Former employees blast Southeast Human Service Center
FARGO -- Southeast Human Service Center provides inadequate treatment for adults battling addictions and ineffective management, say two therapists who recently left.
A psychiatrist and mental health therapist said they were among at least 10 employees who left in the past year or so in frustration at the center, one of eight regional human services hubs in the state.
But the official who oversees the regional human service centers said turnover at Southeast is half the statewide average of 12 percent, and said the center has been recognized for an innovative new program to treat patients who have both serious mental illness and chemical dependency.
One reason for the departures is a heavy focus on meeting productivity measures that can conflict with doing what's best for clients, a former Southeast therapist said.
"The care that you provide is compromised when you are pushed, pushed, pushed," said Ruth Denton-Graber, a mental health therapist who resigned in December after 22 years with Southeast.
Charlotte Siemens, a psychiatrist who specializes in treating children and adolescents, recently left in frustration after 17 years at the center.
"My main reasons for doing so are due to lack of leadership and communication from the administration here at SEHSC, and due to the inadequate treatment program for adult addiction services," Siemens wrote in a Jan. 1 letter to Gov. Jack Dalrymple and Maggie Anderson, interim executive director of the North Dakota Department of Human Services.
"Staff morale is the lowest I have seen in the 17 years I have been here," Siemens wrote. "As of the middle of February all of the therapeutic services staff will have left primarily due to unacceptable expectations and unprofessional treatment by supervisors."
Alex Schweitzer, director of field services for the North Dakota Department of Human Services, said some staff have left over "philosophical differences" or retirement, but said Southeast has low turnover, indicating stability and overall staff satisfaction.
"I think we're seeing progress," Schweitzer said. "There's significant progress in dealing with people with addictions.

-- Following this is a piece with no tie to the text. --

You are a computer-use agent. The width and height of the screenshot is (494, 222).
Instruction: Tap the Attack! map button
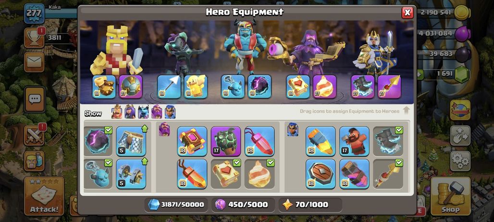[44, 196]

Our outcomes data show people are improving."
Southeast is piloting a new dual treatment program for people who have serious mental illness as well as chemical dependency that is showing promising results, he said.

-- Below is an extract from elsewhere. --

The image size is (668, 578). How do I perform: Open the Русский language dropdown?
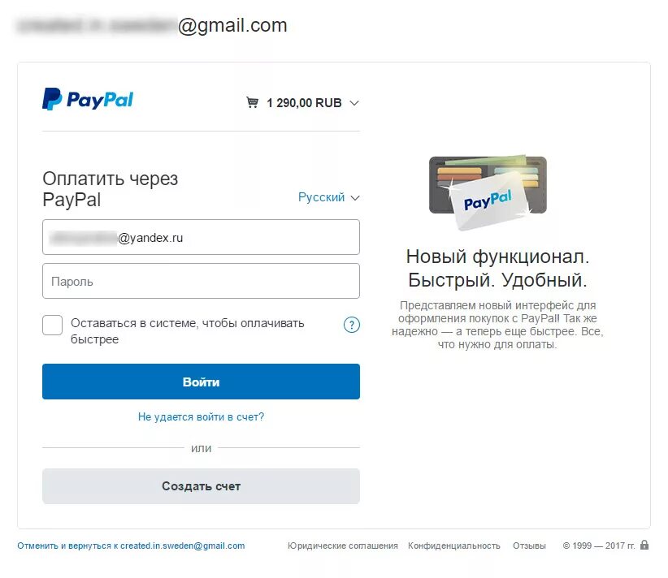pos(328,197)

Over a four-year period, two groups totaling 25 clients showed positive results including reductions in emergency room admissions, acute psychiatric hospitalization and long-term psychiatric hospitalization, according to a report from Southeast.
Caseloads at Southeast have dropped by almost 100 in recent years, and the center is seeing fewer child and adolescent psychiatry cases because private providers are offering more services, Schweitzer said.
On the other hand, he added, the severity of cases has increased, so Southeast is seeking an additional six staff members to handle a more complex caseload.
Another concern of Siemens', that children and adults with a past of abusing children shared a common waiting room at Southeast, has been addressed, Schweitzer said.
Siemens first wrote of her concerns last July, and never received a reply as of January, she said. Seeing offenders, including some in orange jail jumpsuits and handcuffs, can be disturbing to children who were abused, she said in an interview.
The center is being remodeled. Also, Schweitzer said, "The waiting area is well supervised," and sex offenders in custody are accompanied by jailers.
"I do not share the concern the individual had with security and safety," Schweitzer said, although he commended Siemens as an excellent psychiatrist who had served the center's clients well.